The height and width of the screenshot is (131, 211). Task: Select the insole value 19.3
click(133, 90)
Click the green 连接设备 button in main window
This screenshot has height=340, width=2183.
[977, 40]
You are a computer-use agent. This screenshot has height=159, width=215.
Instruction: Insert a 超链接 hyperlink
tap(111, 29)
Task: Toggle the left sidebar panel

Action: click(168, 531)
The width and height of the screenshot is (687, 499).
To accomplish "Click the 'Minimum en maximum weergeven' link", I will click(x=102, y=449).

- [Task prompt]:
Each entry must be set down exactly as it appears.

- [Solution for this exercise]:
The height and width of the screenshot is (131, 211). Task: Select the insole value 19.3
click(133, 90)
Click the green 连接设备 button in main window
This screenshot has height=340, width=2183.
[977, 40]
You are a computer-use agent. This screenshot has height=159, width=215.
Instruction: Insert a 超链接 hyperlink
tap(111, 29)
Task: Toggle the left sidebar panel

Action: click(168, 531)
The width and height of the screenshot is (687, 499).
To accomplish "Click the 'Minimum en maximum weergeven' link", I will click(x=102, y=449).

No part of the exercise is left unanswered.